Chromatin accessibility: a window into the genome.

机构信息

New York State Center of Excellence in Bioinformatics and Life Sciences, State University of New York at Buffalo, 701 Ellicott St, Buffalo, NY 14203 USA.

New York State Center of Excellence in Bioinformatics and Life Sciences, State University of New York at Buffalo, 701 Ellicott St, Buffalo, NY 14203 USA ; Department of Biochemistry, State University of New York at Buffalo, Buffalo, NY USA.

出版信息

Epigenetics Chromatin. 2014 Nov 20;7(1):33. doi: 10.1186/1756-8935-7-33. eCollection 2014.

Abstract

Transcriptional activation throughout the eukaryotic lineage has been tightly linked with disruption of nucleosome organization at promoters, enhancers, silencers, insulators and locus control regions due to transcription factor binding. Regulatory DNA thus coincides with open or accessible genomic sites of remodeled chromatin. Current chromatin accessibility assays are used to separate the genome by enzymatic or chemical means and isolate either the accessible or protected locations. The isolated DNA is then quantified using a next-generation sequencing platform. Wide application of these assays has recently focused on the identification of the instrumental epigenetic changes responsible for differential gene expression, cell proliferation, functional diversification and disease development.

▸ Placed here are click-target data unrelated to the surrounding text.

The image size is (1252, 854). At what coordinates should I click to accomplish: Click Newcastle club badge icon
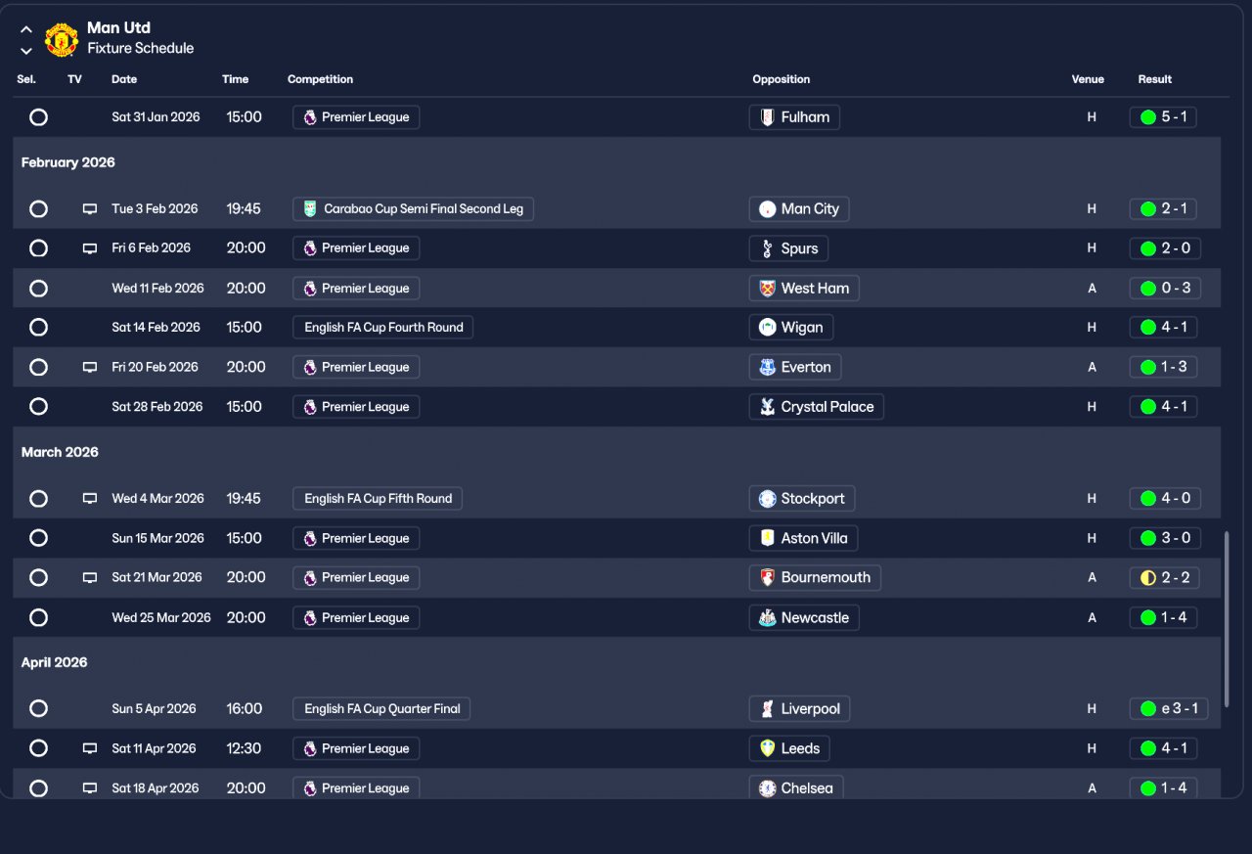point(767,617)
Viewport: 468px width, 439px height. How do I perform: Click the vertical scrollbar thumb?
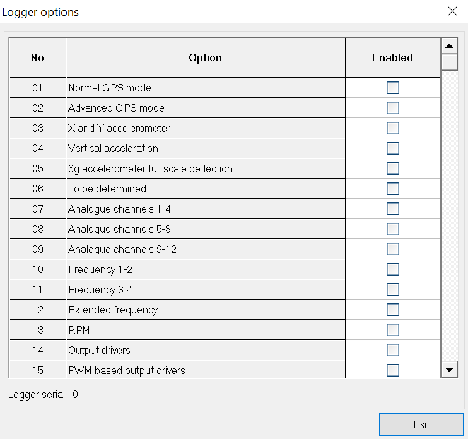[x=449, y=62]
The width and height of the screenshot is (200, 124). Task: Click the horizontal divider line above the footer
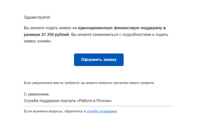pos(99,106)
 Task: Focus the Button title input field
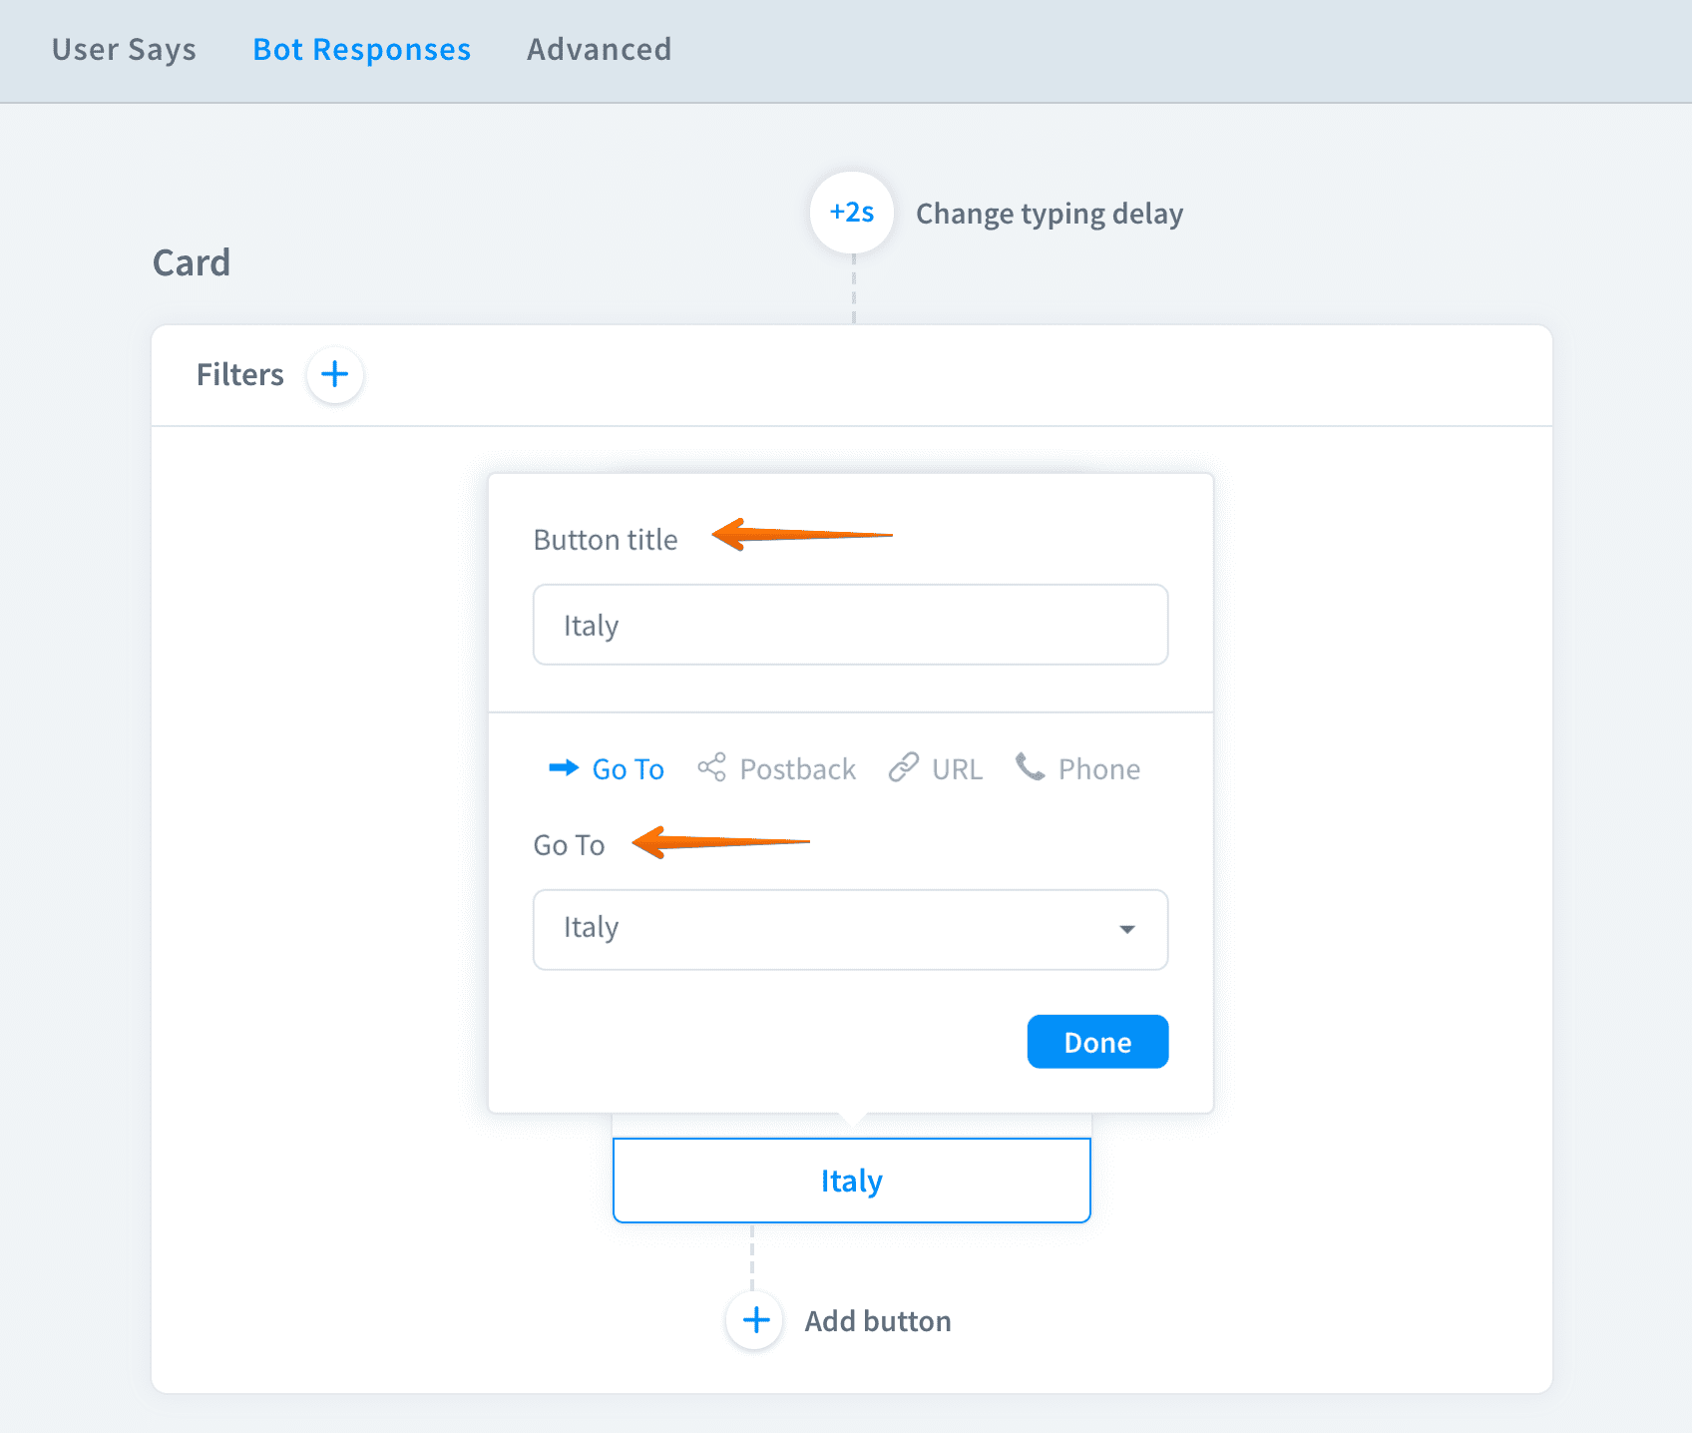pyautogui.click(x=850, y=625)
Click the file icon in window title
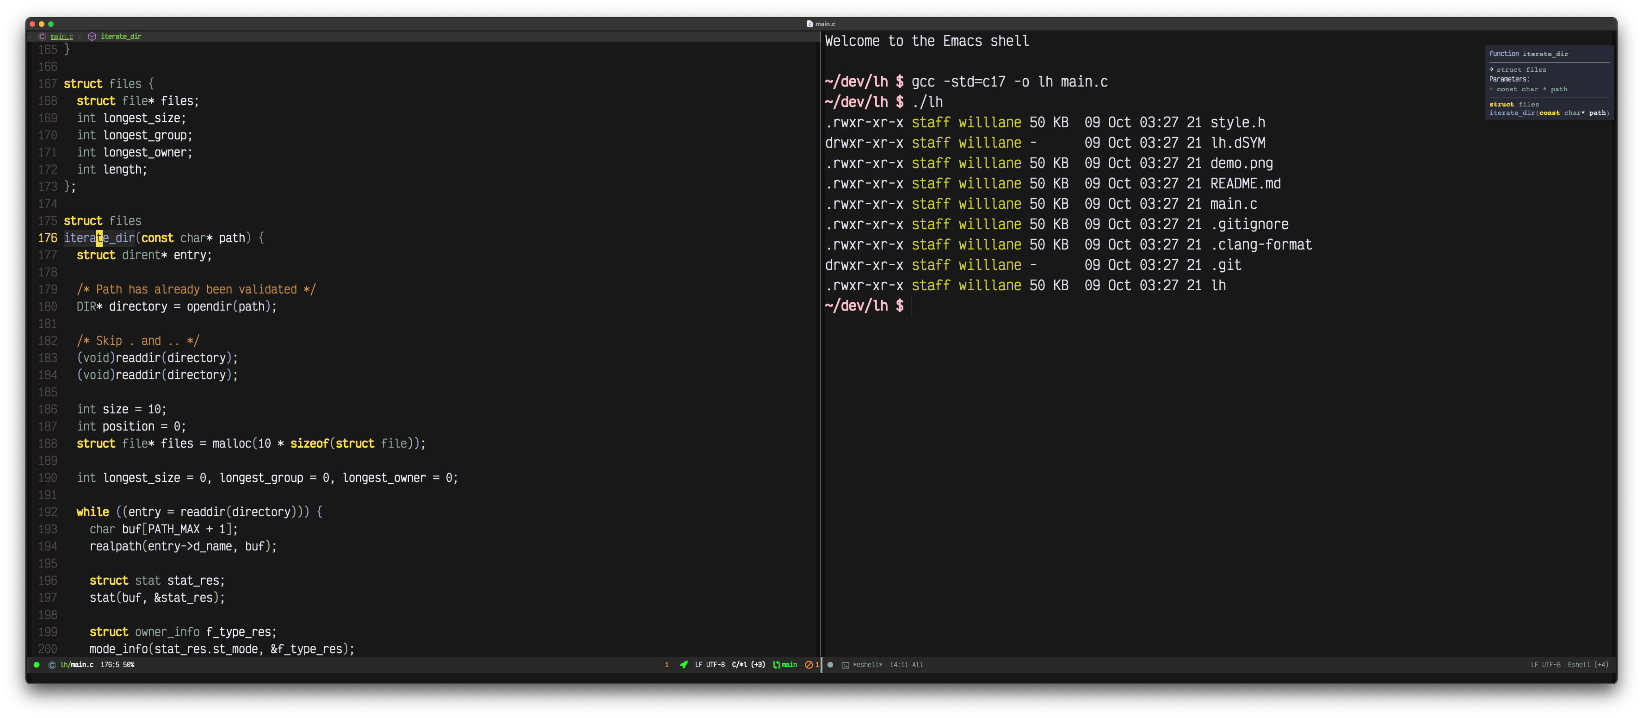Viewport: 1643px width, 718px height. click(809, 24)
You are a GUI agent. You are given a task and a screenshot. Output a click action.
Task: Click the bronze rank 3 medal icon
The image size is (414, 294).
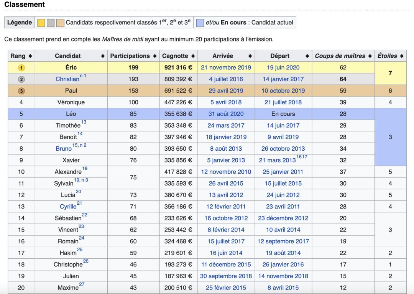[21, 91]
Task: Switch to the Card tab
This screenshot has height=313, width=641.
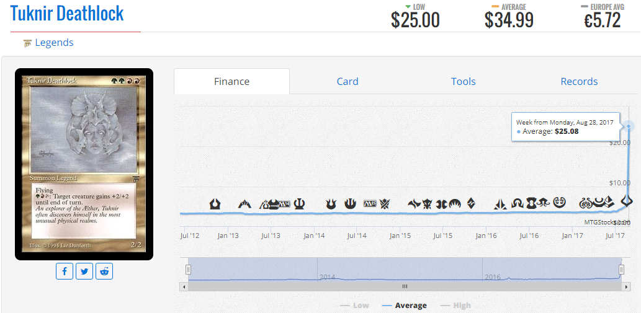Action: [347, 81]
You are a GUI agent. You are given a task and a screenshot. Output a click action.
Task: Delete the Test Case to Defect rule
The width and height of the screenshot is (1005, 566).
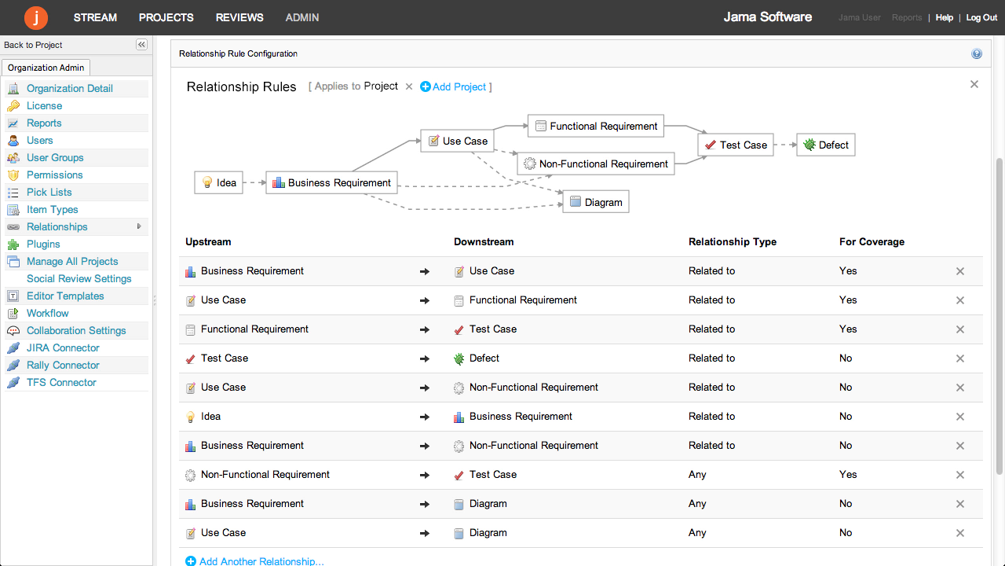(x=959, y=358)
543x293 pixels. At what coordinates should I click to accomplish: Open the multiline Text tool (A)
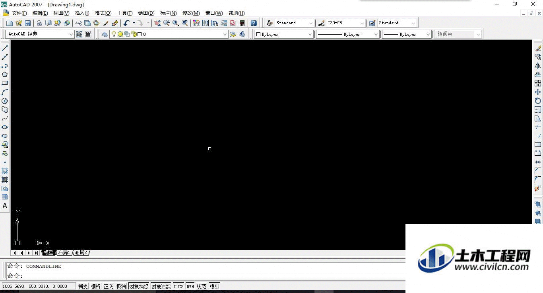point(5,206)
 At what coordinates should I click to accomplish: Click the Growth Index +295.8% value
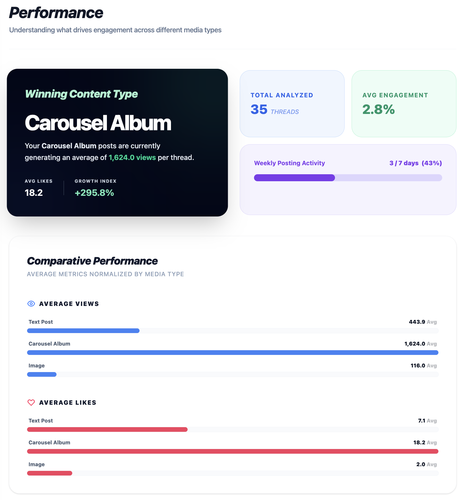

Here we discuss the limitations and advantages of current genome-wide chromatin accessibility assays with especial attention on experimental precautions and sequence data analysis. We conclude with our perspective on future improvements necessary for moving the field of chromatin profiling forward.

摘要

真核生物系转录的激活一直与转录因子结合导致启动子、增强子、沉默子、绝缘子和基因座控制区核小体组织的破坏紧密相关。因此,调控 DNA 与重塑染色质的开放或可及基因组位点一致。目前的染色质可及性测定用于通过酶或化学方法分离基因组,并分离可及或受保护的位置。然后使用下一代测序平台对分离的 DNA 进行定量。这些测定的广泛应用最近集中在鉴定导致差异基因表达、细胞增殖、功能多样化和疾病发展的重要表观遗传变化上。在这里,我们讨论了当前全基因组染色质可及性测定的局限性和优势,特别关注实验注意事项和序列数据分析。我们最后对推动染色质分析领域向前发展所需的未来改进提出了看法。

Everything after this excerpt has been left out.